PART 3 IN SERIES Why World Unity is Inevitable

The views expressed in our content reflect individual perspectives and do not represent the official views of the Baha'i Faith.

O contending peoples and kindreds of the earth! Set your faces towards unity, and let the radiance of its light shine upon you. Gather ye together, and for the sake of God resolve to root out whatever is the source of contention amongst you. Then will the effulgence of the world’s great Luminary envelop the whole earth, and its inhabitants become the citizens of one city, and the occupants of one and the same throne. – Baha’u’llah, Gleanings from the Writings of Baha’u’llah, p. 217.

OK, here’s the question: do you think of yourself as a citizen of your country, or a citizen of the world?
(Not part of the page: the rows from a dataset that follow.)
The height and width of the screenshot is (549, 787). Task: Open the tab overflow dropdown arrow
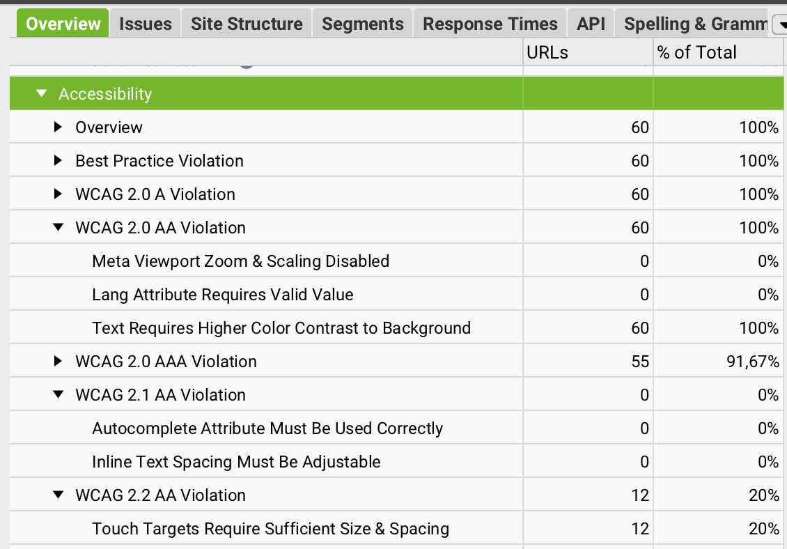tap(780, 26)
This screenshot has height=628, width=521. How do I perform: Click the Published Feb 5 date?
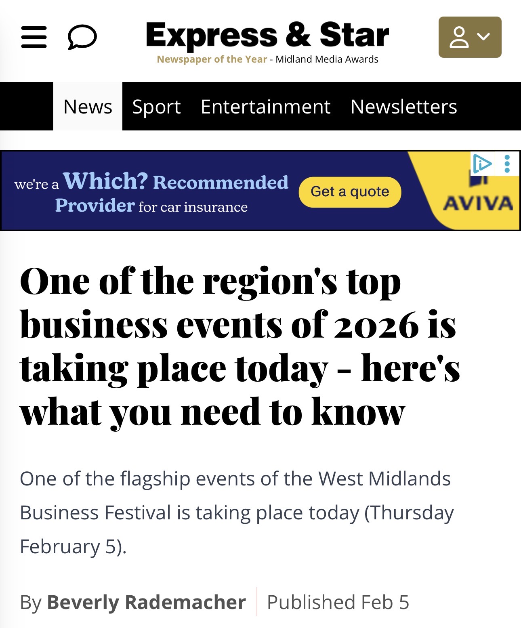[x=338, y=602]
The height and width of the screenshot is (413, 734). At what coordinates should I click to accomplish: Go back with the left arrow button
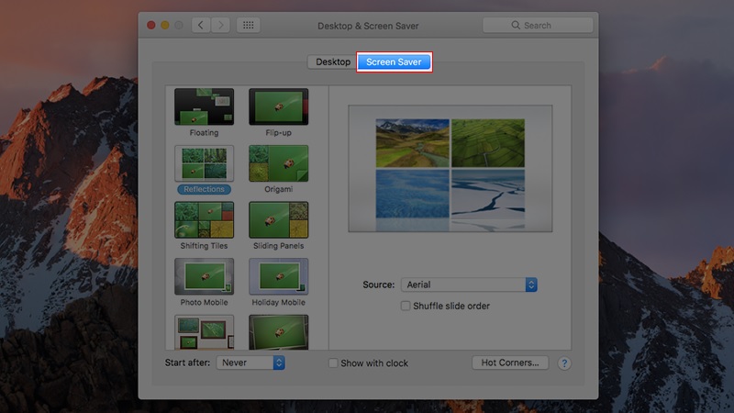coord(203,26)
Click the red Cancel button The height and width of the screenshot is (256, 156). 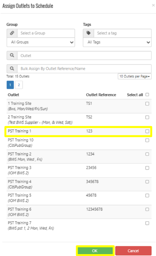(x=133, y=251)
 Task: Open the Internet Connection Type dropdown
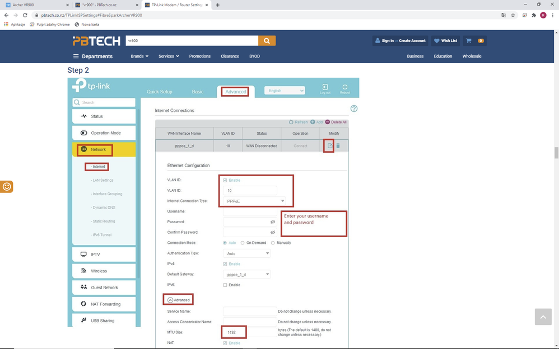[x=255, y=201]
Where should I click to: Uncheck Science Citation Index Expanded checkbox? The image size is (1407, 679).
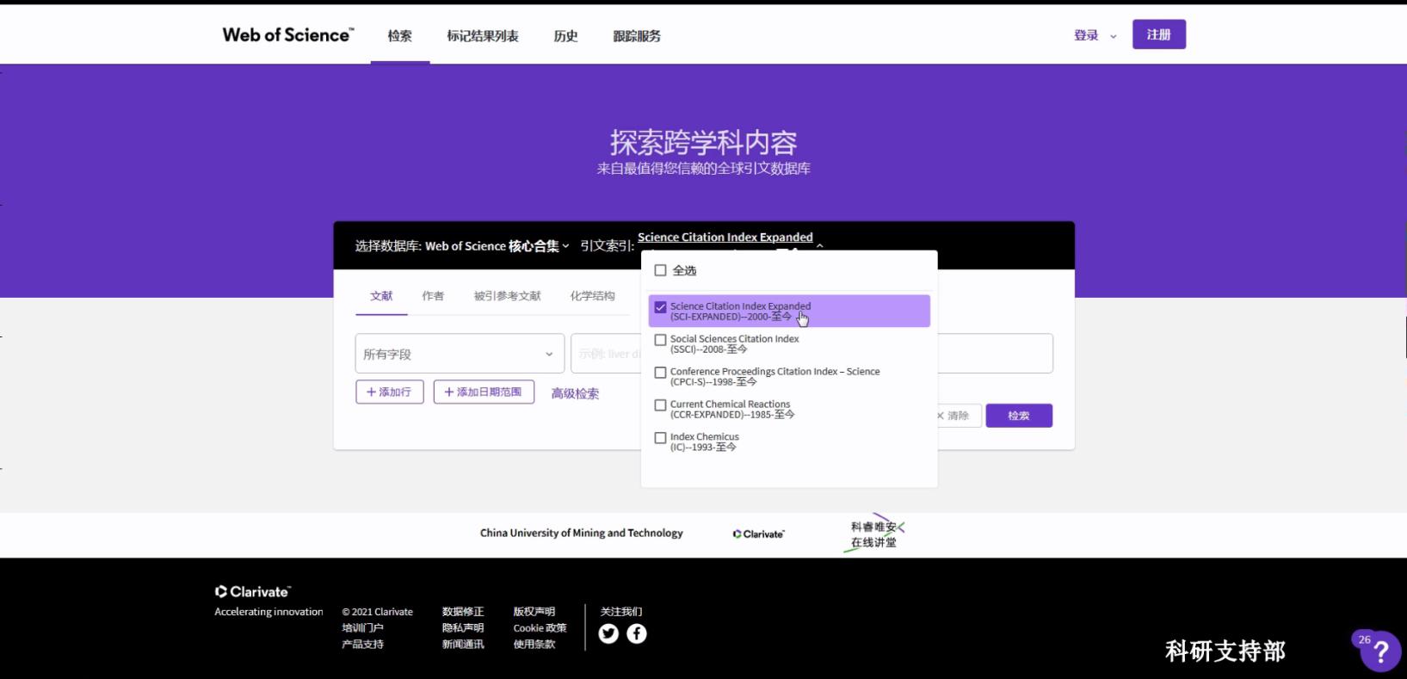coord(661,307)
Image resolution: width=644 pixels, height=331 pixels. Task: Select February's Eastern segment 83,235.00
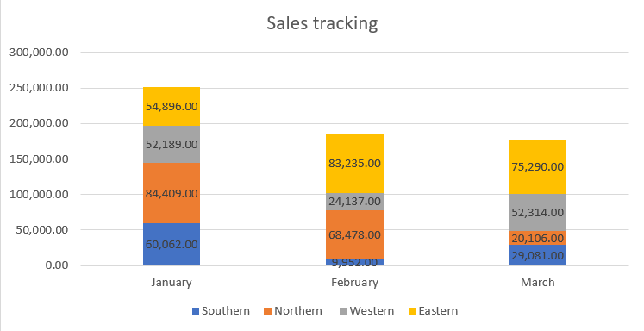354,164
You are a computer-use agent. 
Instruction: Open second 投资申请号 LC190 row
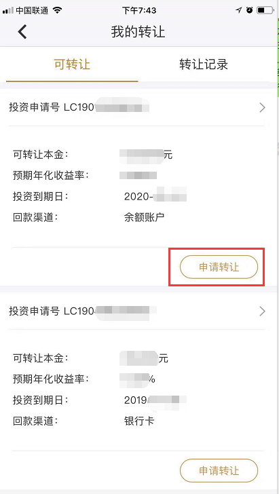(136, 311)
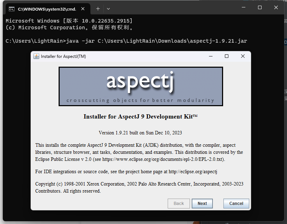Open a new terminal tab with plus
The height and width of the screenshot is (224, 287).
[x=98, y=8]
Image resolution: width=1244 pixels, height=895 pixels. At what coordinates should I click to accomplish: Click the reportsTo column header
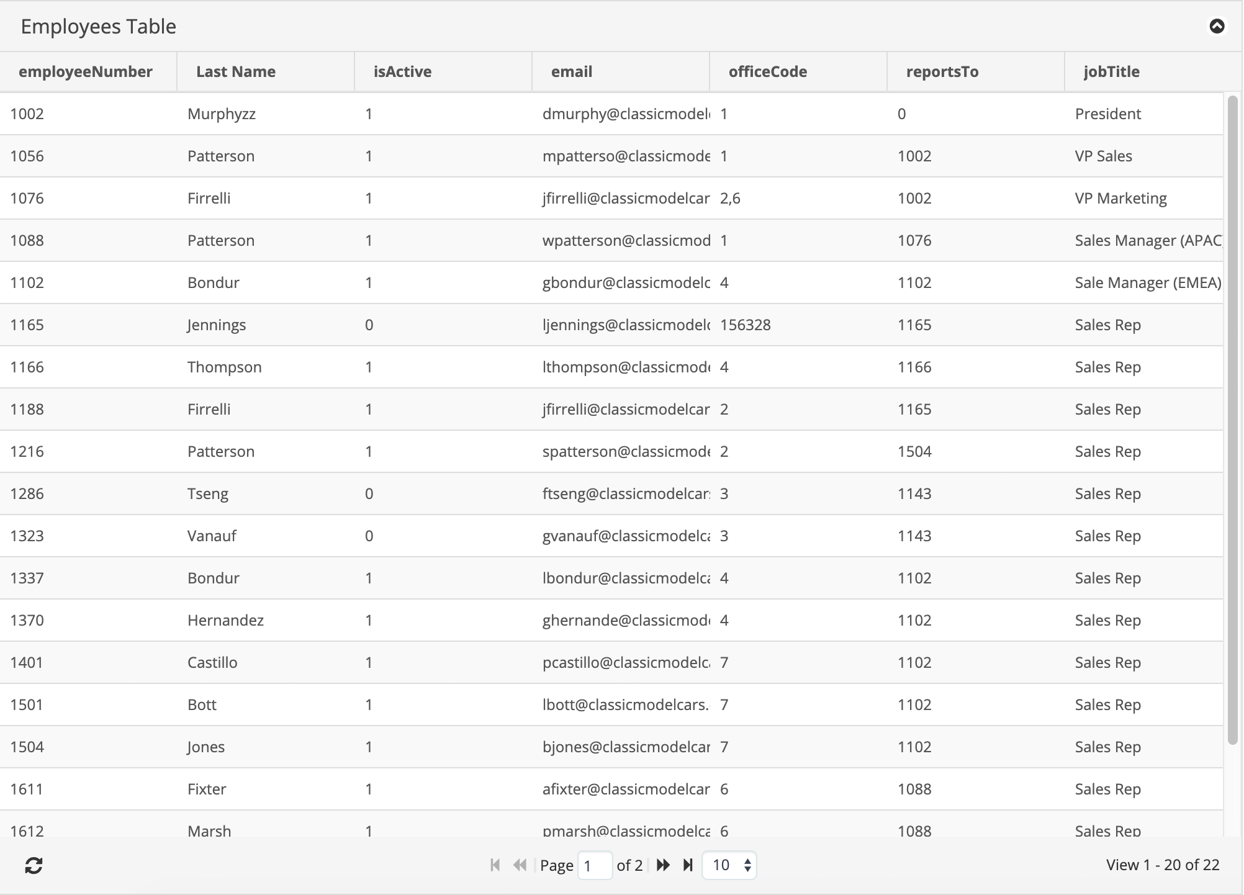[942, 72]
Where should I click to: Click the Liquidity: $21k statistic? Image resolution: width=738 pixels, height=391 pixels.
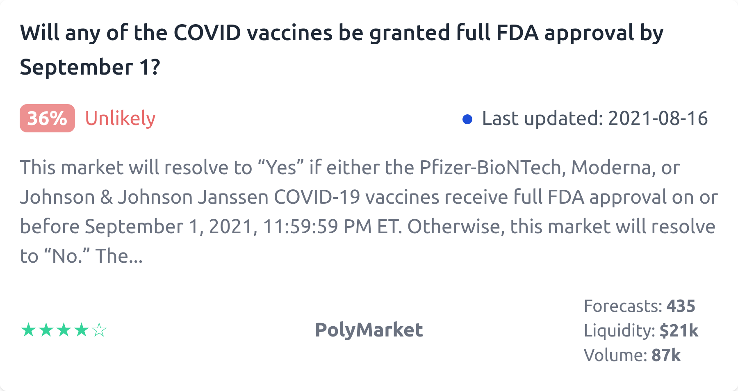click(641, 331)
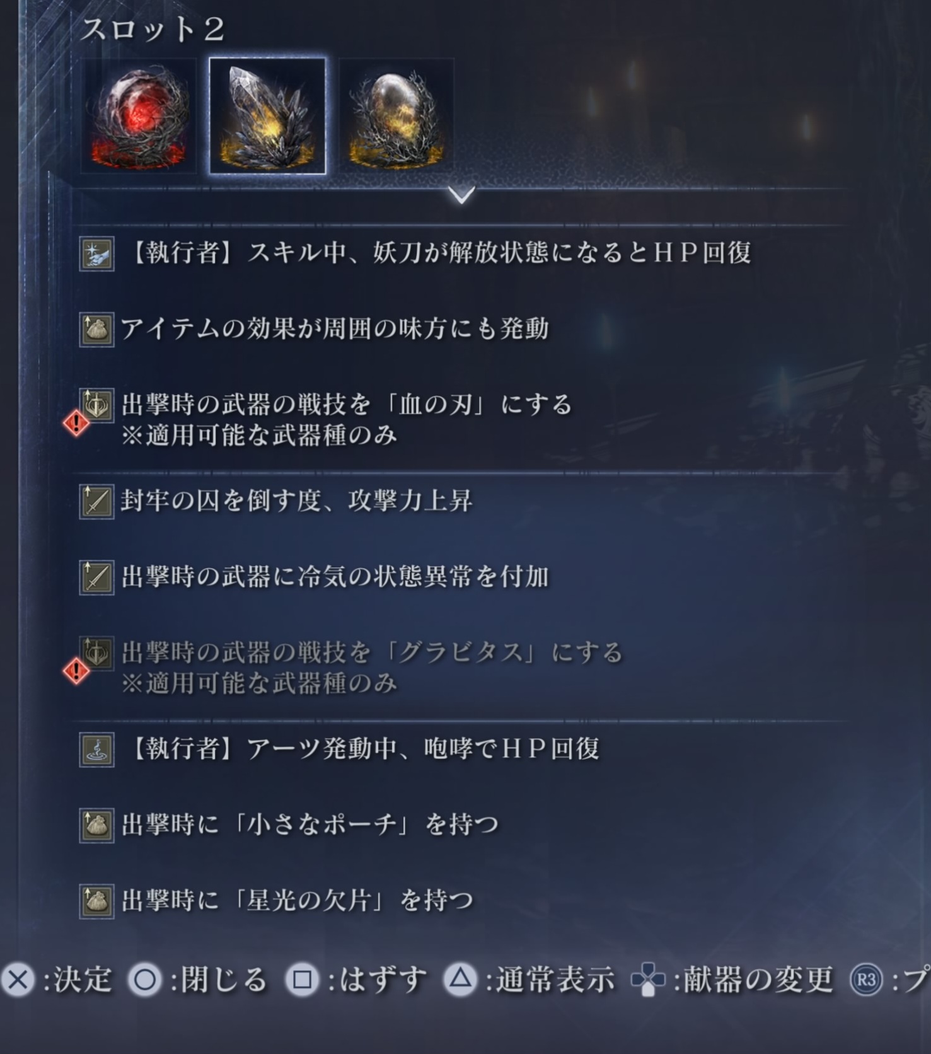Click pouch icon next to 小さなポーチ
The image size is (931, 1054).
coord(96,825)
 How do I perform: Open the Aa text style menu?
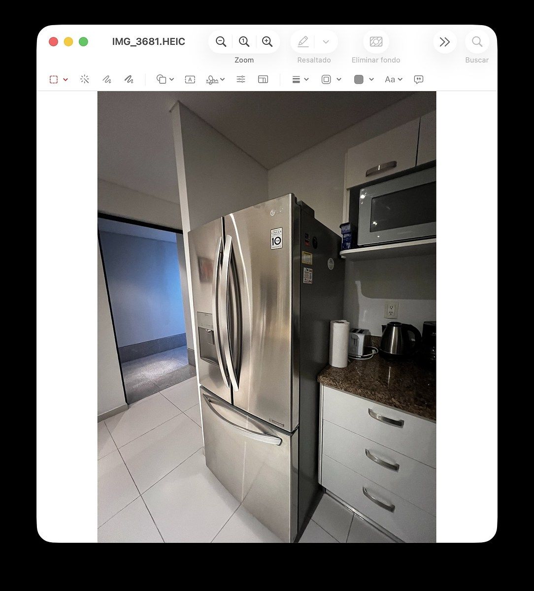tap(393, 79)
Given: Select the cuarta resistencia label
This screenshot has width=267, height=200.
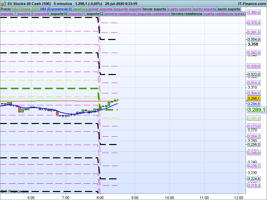Looking at the screenshot, I should tap(218, 14).
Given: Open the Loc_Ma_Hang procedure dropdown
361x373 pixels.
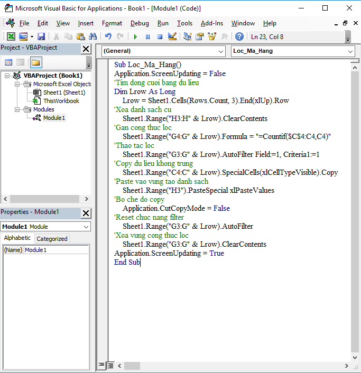Looking at the screenshot, I should (351, 51).
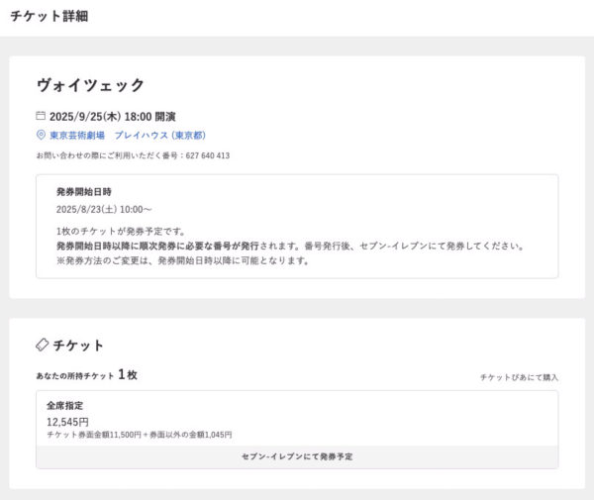Click the ticket icon beside チケット heading

tap(42, 345)
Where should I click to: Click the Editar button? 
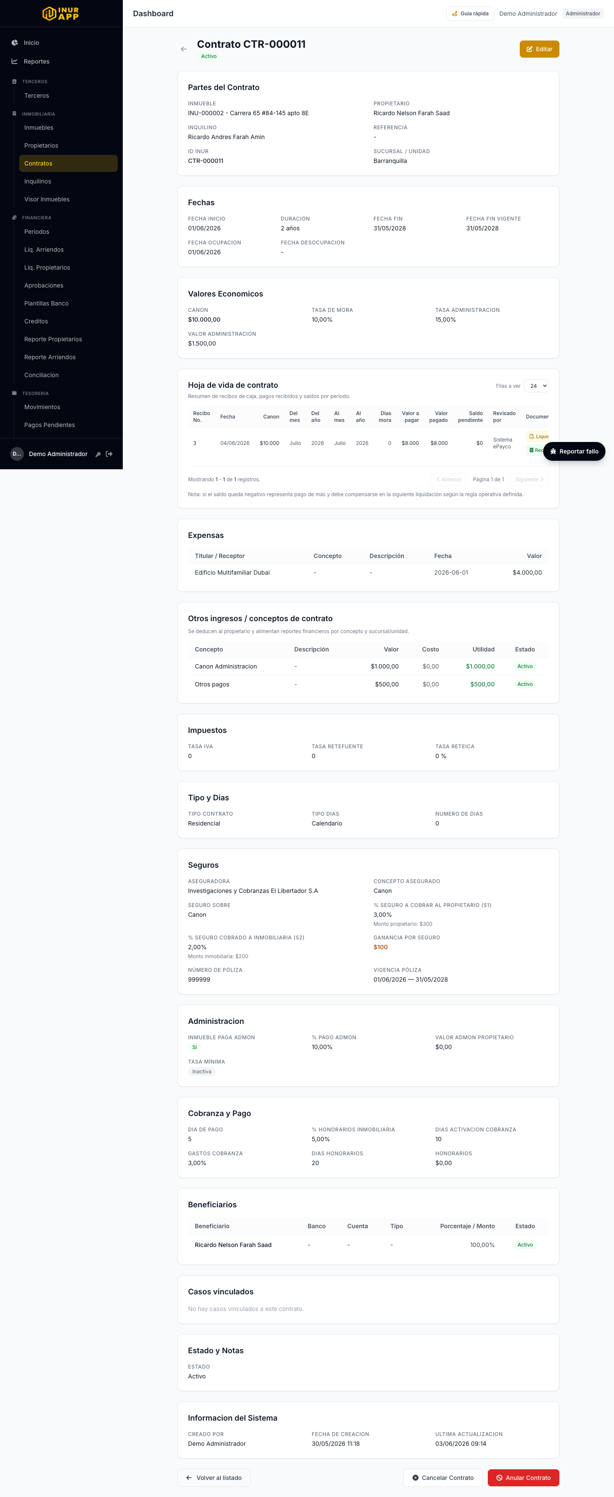[539, 49]
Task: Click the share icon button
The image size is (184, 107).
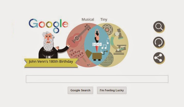Action: [x=159, y=58]
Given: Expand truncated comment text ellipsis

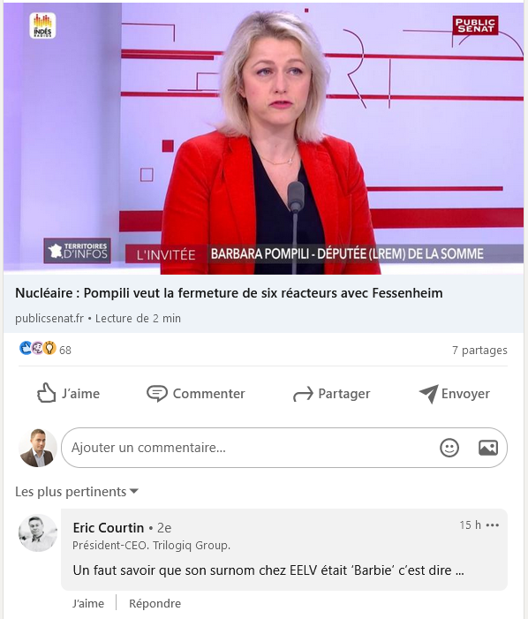Looking at the screenshot, I should pyautogui.click(x=460, y=570).
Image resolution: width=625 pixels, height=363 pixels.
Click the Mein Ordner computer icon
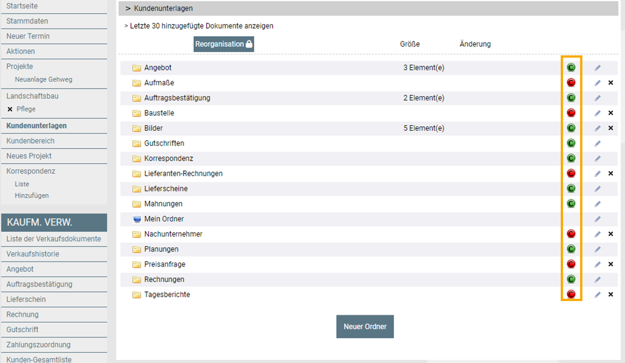pyautogui.click(x=137, y=219)
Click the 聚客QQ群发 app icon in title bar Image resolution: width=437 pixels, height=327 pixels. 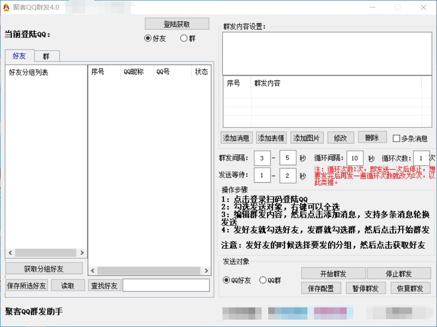pos(6,7)
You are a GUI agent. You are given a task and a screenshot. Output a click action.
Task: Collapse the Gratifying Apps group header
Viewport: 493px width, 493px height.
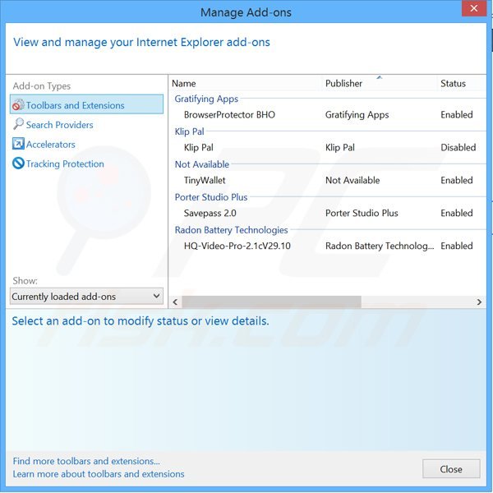tap(206, 99)
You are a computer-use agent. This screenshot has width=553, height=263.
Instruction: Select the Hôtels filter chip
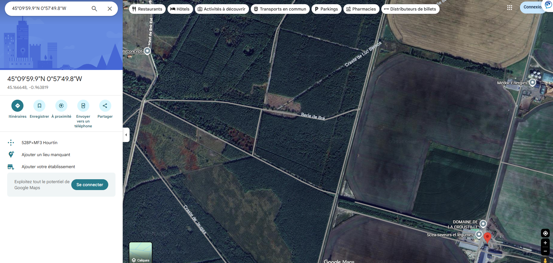click(180, 9)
Recently I gave a talk in Reno, Nevada for a Baha’i holy day. Before the talk I’d been thinking about the whole concept of citizenship, having just written a series of essays on the subject for, so I asked the crowd there at the event if they thought of themselves primarily as citizens of the United States or citizens of the world. I put it this way: As a citizen, do you have a national identity, or a global identity?

A few months ago, I later learned, the BBC asked the same basic question of people in many different countries. They hired the polling firm GlobeScan to pose the question (“I see myself as more of a global citizen than as a citizen of my country—agree or disagree?”) to 20,000 respondents in 18 nations, and the outcome of that international poll shocked many people, me among them. For the first time in human history, a majority (51%) of people said they see themselves more as global citizens than as national citizens.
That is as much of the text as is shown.